Despite the inbuilt protections of a blockchain database, high-profile and damaging attacks continue to occur, resulting in losses of hundreds of millions of pounds across affected users. Threats to date have targeted the bitcoin validation process, exploited the way smart contracts can be used in Ethereum and, as suspected in the case of Bithumb and Coinrail, infiltrated online wallets with inadequate security. Guarding against these types of cyber attacks can be a costly and time-intensive exercise, with security protocols needing to be continually updated to keep up with new and evolving potential methods of attack.
One simple technique investors can adopt to mitigate their exposure to attack is to store any large sums of cryptocurrency in offline (or cold) wallets instead of those linked to a particular exchange. However, arguably, this is not the most convenient way to manage one’s cryptocurrency wallet and so the debate has started as to how cryptocurrency markets should deal with potential security breaches ahead of time.
One solution lies in effective, applicable regulation. At the beginning of the year, Gibraltar introduced the Financial Services (Distributed Ledger Technology Providers) Regulations. In brief, the regulations require DLT providers to adhere to a strict code of ethics and security measures. To date, there have been no reported attacks against those DLT providers operating under Gibraltar’s jurisdiction.

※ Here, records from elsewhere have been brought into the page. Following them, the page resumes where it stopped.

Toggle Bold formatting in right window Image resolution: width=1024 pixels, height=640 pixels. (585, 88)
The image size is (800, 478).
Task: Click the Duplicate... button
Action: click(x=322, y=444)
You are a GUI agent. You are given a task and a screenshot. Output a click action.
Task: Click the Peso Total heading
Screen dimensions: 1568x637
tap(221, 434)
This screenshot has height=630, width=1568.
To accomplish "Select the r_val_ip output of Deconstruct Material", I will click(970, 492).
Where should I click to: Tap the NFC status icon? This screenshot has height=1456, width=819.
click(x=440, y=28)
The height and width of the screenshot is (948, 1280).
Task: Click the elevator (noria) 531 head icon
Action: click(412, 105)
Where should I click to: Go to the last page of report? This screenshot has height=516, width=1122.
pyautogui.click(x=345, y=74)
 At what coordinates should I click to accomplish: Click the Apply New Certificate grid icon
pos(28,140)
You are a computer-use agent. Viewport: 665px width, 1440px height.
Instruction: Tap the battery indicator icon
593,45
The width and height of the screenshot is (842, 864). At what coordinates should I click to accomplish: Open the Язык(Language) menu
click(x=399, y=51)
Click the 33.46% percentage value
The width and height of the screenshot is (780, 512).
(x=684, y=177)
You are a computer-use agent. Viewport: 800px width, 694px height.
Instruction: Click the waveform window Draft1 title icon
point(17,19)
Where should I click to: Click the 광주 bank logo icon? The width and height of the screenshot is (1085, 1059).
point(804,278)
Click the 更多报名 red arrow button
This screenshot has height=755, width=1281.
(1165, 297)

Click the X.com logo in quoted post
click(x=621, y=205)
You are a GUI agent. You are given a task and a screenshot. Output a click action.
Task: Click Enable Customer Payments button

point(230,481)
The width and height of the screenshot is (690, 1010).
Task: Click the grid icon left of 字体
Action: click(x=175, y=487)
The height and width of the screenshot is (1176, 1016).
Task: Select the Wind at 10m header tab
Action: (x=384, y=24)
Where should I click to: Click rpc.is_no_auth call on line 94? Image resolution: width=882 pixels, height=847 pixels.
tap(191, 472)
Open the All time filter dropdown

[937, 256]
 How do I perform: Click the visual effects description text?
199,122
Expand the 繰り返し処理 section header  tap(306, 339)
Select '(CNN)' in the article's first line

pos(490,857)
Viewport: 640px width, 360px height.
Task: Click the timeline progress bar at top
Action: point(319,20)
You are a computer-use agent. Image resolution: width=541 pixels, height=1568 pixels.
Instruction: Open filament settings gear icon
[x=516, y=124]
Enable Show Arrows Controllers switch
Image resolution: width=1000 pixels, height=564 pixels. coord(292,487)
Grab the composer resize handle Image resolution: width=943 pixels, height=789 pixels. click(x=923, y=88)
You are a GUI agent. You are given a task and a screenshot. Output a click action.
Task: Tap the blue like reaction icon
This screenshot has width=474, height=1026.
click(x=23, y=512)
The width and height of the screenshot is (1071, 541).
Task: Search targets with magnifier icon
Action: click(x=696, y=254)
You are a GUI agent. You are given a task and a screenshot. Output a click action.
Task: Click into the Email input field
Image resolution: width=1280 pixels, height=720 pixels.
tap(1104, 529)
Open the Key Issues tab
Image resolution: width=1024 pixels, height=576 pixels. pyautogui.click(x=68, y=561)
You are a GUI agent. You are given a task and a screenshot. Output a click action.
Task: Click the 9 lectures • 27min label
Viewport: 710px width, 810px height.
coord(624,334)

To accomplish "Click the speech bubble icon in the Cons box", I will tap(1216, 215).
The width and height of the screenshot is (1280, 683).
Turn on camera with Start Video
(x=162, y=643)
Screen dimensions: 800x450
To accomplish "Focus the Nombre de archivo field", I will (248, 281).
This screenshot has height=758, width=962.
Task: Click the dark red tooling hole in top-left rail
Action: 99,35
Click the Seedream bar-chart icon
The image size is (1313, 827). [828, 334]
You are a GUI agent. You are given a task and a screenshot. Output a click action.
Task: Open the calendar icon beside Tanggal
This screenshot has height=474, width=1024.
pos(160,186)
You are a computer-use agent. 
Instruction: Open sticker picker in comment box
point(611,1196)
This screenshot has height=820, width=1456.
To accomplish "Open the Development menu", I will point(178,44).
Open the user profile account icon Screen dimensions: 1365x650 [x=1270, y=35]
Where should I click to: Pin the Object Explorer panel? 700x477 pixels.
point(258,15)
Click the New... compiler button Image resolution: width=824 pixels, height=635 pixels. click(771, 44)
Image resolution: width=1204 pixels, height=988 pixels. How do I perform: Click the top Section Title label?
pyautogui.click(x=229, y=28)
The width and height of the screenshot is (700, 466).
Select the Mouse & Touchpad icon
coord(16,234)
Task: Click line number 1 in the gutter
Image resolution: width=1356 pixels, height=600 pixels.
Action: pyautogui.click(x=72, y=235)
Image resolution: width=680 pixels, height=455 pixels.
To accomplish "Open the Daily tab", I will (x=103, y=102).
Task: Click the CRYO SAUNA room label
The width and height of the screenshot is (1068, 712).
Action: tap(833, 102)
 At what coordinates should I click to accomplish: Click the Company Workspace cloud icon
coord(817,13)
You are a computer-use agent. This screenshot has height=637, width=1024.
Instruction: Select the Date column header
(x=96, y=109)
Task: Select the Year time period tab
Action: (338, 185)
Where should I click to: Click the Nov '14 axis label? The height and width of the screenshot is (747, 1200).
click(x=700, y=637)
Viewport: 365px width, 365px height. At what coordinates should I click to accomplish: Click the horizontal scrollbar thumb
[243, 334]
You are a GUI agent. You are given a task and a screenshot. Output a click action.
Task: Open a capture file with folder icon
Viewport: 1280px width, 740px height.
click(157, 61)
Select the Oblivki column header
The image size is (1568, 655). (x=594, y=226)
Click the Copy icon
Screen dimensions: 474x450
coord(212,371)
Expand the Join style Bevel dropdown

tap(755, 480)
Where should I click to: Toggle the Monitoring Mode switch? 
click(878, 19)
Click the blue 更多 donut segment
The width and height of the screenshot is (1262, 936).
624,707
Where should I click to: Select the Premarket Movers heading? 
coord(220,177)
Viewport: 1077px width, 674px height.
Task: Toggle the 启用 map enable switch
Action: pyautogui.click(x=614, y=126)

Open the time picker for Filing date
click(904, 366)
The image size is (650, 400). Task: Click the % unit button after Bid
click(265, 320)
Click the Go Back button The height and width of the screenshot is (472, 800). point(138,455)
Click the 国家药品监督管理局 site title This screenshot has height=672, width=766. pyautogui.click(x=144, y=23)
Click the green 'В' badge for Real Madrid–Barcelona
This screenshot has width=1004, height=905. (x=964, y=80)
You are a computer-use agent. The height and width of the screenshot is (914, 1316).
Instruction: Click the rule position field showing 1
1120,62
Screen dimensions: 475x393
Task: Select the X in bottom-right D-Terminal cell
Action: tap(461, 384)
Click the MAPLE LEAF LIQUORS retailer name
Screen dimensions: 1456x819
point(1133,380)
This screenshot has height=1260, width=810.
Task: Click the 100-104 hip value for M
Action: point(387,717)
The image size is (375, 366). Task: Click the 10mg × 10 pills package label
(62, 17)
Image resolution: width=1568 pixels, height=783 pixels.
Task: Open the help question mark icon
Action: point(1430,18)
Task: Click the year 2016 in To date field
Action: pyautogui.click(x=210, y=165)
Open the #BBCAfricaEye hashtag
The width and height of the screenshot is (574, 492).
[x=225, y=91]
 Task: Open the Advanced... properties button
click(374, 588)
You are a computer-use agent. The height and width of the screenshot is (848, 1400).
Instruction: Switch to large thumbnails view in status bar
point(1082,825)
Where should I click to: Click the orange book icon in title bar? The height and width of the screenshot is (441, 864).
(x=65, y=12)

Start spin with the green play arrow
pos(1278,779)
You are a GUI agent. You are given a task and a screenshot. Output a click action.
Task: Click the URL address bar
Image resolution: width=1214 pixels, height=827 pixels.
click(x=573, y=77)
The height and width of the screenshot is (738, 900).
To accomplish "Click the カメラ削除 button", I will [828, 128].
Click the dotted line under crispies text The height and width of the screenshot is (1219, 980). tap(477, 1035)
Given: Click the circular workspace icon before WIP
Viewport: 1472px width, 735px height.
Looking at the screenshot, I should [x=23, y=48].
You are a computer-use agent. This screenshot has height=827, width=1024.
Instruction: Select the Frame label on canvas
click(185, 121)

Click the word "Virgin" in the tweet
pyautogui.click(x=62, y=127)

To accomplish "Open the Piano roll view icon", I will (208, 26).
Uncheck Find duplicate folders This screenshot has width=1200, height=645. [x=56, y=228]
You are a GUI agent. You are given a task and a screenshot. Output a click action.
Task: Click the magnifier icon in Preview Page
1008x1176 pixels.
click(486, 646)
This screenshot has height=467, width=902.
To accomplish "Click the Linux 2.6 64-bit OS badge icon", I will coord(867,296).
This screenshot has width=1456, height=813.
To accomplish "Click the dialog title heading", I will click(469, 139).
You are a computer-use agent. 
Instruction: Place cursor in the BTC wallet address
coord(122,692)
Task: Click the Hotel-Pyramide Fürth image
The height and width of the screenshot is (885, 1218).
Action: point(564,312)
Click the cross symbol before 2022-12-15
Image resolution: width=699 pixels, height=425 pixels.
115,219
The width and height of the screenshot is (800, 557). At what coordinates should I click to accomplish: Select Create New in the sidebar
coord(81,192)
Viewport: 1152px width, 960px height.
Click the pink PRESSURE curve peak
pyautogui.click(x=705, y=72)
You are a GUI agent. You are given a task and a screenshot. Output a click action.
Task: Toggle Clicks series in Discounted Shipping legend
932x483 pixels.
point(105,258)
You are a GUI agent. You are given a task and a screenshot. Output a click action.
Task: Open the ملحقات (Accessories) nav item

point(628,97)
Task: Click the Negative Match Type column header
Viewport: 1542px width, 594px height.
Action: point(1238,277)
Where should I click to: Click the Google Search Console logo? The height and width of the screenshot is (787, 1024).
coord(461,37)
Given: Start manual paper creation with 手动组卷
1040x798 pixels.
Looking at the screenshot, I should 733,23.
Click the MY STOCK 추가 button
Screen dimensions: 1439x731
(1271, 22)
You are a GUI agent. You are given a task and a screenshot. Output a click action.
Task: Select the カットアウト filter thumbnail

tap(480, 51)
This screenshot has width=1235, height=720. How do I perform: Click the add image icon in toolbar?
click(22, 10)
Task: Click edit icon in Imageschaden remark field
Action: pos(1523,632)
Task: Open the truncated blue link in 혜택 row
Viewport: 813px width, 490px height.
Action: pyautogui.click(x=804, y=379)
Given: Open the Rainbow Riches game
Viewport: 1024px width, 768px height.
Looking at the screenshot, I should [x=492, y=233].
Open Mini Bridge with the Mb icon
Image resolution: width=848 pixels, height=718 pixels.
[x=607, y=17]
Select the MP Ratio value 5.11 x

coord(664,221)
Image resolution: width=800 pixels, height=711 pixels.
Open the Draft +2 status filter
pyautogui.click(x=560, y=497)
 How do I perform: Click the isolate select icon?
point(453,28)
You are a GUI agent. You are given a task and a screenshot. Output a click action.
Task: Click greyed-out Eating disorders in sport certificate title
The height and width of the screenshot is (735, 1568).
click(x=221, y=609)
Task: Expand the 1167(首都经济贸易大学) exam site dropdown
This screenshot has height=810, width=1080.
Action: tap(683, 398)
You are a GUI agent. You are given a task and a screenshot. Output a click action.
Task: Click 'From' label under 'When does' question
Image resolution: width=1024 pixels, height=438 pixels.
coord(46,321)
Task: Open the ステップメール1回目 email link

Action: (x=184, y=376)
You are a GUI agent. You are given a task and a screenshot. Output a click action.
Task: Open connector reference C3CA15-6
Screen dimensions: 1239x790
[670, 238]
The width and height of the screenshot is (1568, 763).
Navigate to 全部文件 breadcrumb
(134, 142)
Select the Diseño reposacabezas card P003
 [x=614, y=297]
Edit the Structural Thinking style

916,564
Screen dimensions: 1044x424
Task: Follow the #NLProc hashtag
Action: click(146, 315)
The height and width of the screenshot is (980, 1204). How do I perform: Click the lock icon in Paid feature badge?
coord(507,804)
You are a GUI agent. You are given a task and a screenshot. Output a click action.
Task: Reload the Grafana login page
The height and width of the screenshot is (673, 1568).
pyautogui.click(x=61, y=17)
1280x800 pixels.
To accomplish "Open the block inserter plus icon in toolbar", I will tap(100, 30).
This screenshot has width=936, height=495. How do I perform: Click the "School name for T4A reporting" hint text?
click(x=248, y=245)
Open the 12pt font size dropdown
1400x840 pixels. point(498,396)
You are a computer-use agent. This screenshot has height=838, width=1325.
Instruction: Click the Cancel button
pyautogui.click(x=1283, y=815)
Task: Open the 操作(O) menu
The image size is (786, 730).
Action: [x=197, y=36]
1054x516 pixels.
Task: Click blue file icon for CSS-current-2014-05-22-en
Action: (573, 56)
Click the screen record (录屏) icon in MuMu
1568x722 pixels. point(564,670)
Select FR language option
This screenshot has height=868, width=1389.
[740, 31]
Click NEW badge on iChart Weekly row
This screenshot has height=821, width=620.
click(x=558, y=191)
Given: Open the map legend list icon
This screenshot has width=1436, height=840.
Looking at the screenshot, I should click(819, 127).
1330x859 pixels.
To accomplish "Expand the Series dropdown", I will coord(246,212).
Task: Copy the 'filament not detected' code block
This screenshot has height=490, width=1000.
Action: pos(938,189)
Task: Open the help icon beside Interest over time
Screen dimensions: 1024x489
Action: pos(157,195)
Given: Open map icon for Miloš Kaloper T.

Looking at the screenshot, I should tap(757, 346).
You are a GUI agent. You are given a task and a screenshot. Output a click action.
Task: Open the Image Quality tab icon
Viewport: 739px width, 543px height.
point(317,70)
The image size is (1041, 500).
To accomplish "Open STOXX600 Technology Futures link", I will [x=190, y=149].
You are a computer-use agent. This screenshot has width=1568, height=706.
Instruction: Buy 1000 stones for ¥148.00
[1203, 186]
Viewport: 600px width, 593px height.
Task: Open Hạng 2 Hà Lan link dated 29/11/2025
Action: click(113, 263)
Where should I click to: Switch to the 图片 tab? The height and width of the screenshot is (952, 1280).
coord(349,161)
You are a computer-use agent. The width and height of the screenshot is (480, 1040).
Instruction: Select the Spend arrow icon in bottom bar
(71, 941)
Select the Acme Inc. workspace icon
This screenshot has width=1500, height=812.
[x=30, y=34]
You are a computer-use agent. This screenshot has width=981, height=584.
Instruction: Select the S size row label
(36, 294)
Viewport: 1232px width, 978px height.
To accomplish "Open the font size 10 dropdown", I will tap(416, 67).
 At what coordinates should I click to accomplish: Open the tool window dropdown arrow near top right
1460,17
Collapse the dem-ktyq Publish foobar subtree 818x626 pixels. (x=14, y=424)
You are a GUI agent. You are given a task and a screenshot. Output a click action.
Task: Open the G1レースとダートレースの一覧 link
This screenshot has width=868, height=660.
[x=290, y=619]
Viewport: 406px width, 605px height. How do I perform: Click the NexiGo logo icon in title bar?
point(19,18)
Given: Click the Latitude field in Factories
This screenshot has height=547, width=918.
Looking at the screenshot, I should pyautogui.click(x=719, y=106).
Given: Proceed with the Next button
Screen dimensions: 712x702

A hack of Coincheck, a Japanese cryptocurrency exchange, earlier this year demonstrates that regulators must remain vigilant. In the case of Coincheck, it has been revealed that at the time of the attack the company had been given permission to operate by the Japanese Financial Services Agency despite not yet having obtained an official operating licence. The result is that a class action has been brought in Japan against Coincheck with participants seeking a refund of investments plus interest valued at 228m yen (£1.5m).
As it stands, England and Wales are yet to address blockchain technology under specific legislation. However, comments by Sir Geoffrey Vos, chancellor of the High Court, highlight the English court’s desire to be at the forefront of resolving disputes arising out of blockchain technologies. Therefore, commentators anticipate the English courts, with the agility of the common law system behind them, will deal with disputes swiftly as and when they arise.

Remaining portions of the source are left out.